-- Set problem --
Copy every item below word for word, omitting the pictures.

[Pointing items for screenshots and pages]
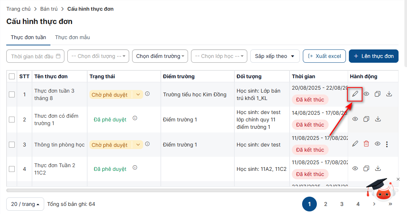Tick the select-all checkbox in table header
The width and height of the screenshot is (407, 214).
(12, 76)
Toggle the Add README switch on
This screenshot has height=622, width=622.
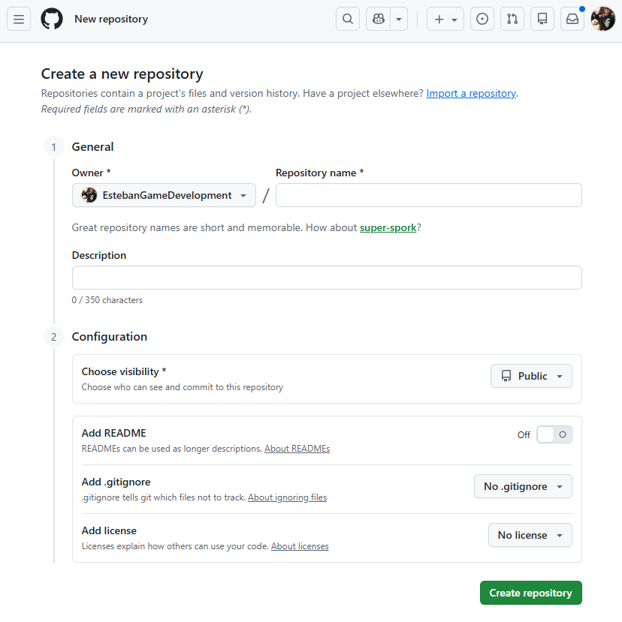554,434
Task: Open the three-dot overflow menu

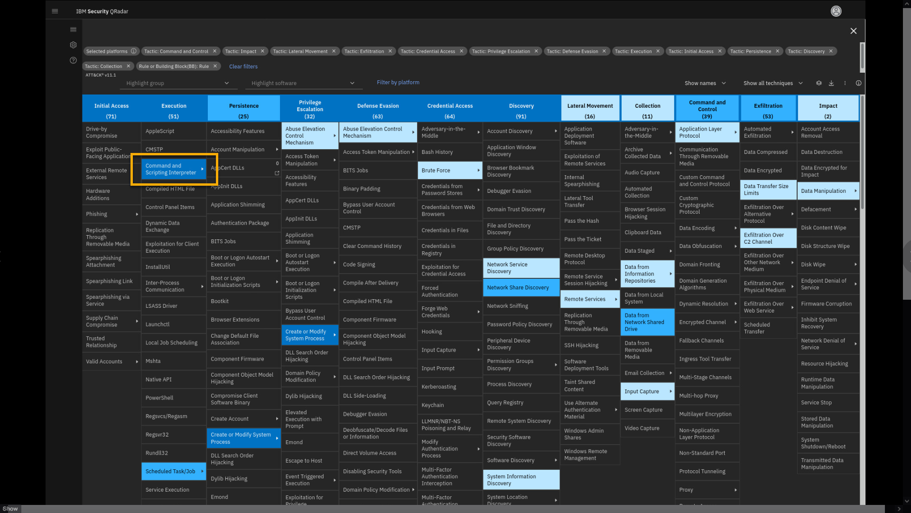Action: (845, 83)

-- Solution to this exercise --
Tick the select-all checkbox in table header
The width and height of the screenshot is (407, 214).
(12, 76)
Toggle the Add README switch on
This screenshot has height=622, width=622.
554,434
Task: Open the three-dot overflow menu

Action: (845, 83)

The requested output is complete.